Affinity Konar is a master of the most strange and seductive kind of deadpan exuberance.
The Illustrated Version of Things
Affinity Konar
The Illustrated Version of Things is the tale of a young woman, raised in foster homes, juvenile halls, and a mental hospital, on a quest to reunite her disparate family and track down her missing mother. There are her grandparents, Holocaust survivors who reckon with history by staying in bed with their cowboy boots on; her father, a nurse who makes vitamins as a hobby; and her half-brother, an overachiever who doesn’t know whether his name is Moses or Miguel, but is certain that his sister isn’t capable of leading a steady life.

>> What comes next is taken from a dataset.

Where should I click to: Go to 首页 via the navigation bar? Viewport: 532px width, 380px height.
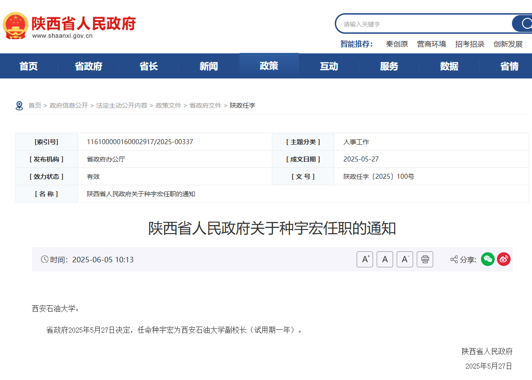[29, 66]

More than these, she longs for her mother, and she embarks on a search that leads her into the company of pedophiles, vagrant gamblers, fortune tellers, and musical ghosts. Enchantment and conjured memories become her only hope for finding her mother, until she undertakes a last-chance gambit — voluntary incarceration in the jail that might hold her mother — that will either set her free or follow her for life.
Konar’s characters, incredible, tragic, and sympathetic, keep us in a state of deranged rapture, making The Illustrated Version of Things an original and irresistible fiction debut.

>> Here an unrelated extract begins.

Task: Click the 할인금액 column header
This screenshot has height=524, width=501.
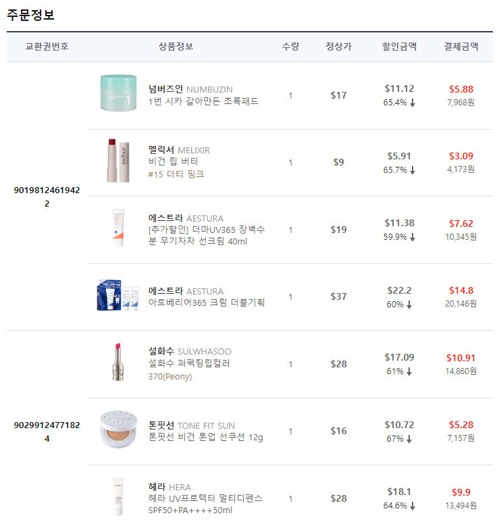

Affinity Konar has invented a language. It’s sonorous, brilliant, and at least half insane; its word substitutions and trickery are both charming and maddening, reminding us of the thoughts we almost but never quite had. Like Samuel Beckett, this is literature for the superhuman: reading it makes us greater than we are.
Affinity Konar is a master of the most strange and seductive kind of deadpan exuberance. This novel wonderfully echoes some other great, funny writers (Elkin, Gombrowicz), but in the end it makes its own mark. The Illustrated Version of Things is a singular, and thrilling, debut.